Ils n’en ont sûrement pas conscience mais lorsque les étudiants de l’EHESS (École des Hautes Études en Sciences Sociales) arrivent dans l’école, ils foulent plusieurs siècles d’histoire. Bien avant l’école, le bâtiment du 54 boulevard Raspail, au croisement de la rue du Cherche-Midi a traversé bien des épreuves.

La religion au service de jeunes filles égarées

C’est dans cette rue du 6e et du 15 arrondissements que s’installe le Couvent de la congrégation des filles du Bon-Pasteur du Cherche-Midi en 1688. L’établissement est fondé par Marie-Madeleine de Ciz, une protestante tout juste convertie au catholicisme. La vocation de ces lieux est d’accueillir « des filles libertines, touchées de repentir et désireuses de se donner entièrement à Dieu ».

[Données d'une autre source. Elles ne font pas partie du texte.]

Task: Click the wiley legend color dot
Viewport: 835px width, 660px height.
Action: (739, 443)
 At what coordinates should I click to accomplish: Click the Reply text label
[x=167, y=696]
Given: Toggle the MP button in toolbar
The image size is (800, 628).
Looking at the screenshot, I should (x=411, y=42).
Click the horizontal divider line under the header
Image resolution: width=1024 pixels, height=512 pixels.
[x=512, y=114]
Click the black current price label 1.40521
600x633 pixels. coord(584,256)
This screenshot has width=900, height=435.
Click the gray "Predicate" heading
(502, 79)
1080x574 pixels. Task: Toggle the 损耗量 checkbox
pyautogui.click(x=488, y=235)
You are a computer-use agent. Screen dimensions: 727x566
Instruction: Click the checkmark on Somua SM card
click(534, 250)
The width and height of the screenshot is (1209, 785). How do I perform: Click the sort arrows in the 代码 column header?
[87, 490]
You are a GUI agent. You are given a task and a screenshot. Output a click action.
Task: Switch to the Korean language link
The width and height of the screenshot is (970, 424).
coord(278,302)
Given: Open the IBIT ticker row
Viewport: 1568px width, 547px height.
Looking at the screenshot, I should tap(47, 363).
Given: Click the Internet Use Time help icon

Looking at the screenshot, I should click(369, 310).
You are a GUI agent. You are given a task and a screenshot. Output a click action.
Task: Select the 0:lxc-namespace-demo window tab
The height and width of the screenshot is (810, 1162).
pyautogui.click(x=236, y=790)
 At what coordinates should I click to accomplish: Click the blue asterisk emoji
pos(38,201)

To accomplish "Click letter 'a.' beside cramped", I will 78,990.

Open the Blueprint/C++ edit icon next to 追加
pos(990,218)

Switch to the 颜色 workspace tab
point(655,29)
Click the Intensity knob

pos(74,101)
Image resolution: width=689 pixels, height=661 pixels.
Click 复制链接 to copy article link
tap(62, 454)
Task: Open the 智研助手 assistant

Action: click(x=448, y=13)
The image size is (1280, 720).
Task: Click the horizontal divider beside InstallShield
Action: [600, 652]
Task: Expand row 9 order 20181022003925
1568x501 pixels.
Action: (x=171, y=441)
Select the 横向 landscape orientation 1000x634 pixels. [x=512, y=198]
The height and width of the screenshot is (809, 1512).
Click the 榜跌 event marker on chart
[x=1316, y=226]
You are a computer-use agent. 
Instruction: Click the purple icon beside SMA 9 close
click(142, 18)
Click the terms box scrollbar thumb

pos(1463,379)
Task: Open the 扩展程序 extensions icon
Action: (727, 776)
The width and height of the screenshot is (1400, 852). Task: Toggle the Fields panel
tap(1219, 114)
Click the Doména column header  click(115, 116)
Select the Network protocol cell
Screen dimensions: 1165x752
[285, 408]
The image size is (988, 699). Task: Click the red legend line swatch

Après la construction d’une chapelle, l’établissement profite des dons de plusieurs personnes, dont le monarque Louis XIV, et d’un revenu de 10 000 livres. L’argent permet ainsi d’agrandir les bâtiments et de loger jusqu’à 200 jeunes filles. La maison du Bon-Pasteur accueille, d’un côté, les sœurs qui se consacrent à la conversion des pénitentes, de l’autre, il y a ces jeunes filles, qui suivent de leur plein gré l’exemple des religieuses.

Malgré la prospérité, cette communauté religieuse ne survit pas aux troubles révolutionnaires et est supprimée en 1790. Lors de la Révolution française, le ministre de la Guerre utilise les lieux pour en faire des magasins d’habillement puis un entrepôt de subsistances pour les troupes de la garnison de Paris jusqu’en 1847, année de la démolition du bâtiment.

Une prison bien remplie pendant 100 ans

En plein milieu du 19e siècle, l’atmosphère religieuse est un lointain souvenir lorsqu’est construite, en 1847, la fameuse prison du Cherche-Midi. Située au 38 rue du Cherche Midi, la prison repose sur l’exact emplacement de l’ancien couvent.

Prison du Cherche-Midi
La prison du Cherche-Midi en 1910

Cette prison est destinée à remplacer la prison de l’Abbaye, détruite lors du percement du boulevard Saint-Germain en 1854. Inspirée des prisons américaines, celle-ci se distingue par un système de détention spécifique, avec un travail collectif tous les jours et des cellules individuelles. Elle peut aussi accueillir 200 détenus et compte parmi ses plus célèbres locataires Honoré d’Estienne d’Orves ou un certain Alfred Dreyfus.

Évacuée en juin 1940, la prison est utilisée par les forces allemandes pour incarcérer des résistants et des opposants politiques. Après la Libération de Paris, elle abrite à son tour des prisonniers de guerre allemands. La prison passe ensuite sous le contrôle du ministère de la Justice en 1947 et sert de simple maison d’arrêt jusqu’à mars 1950.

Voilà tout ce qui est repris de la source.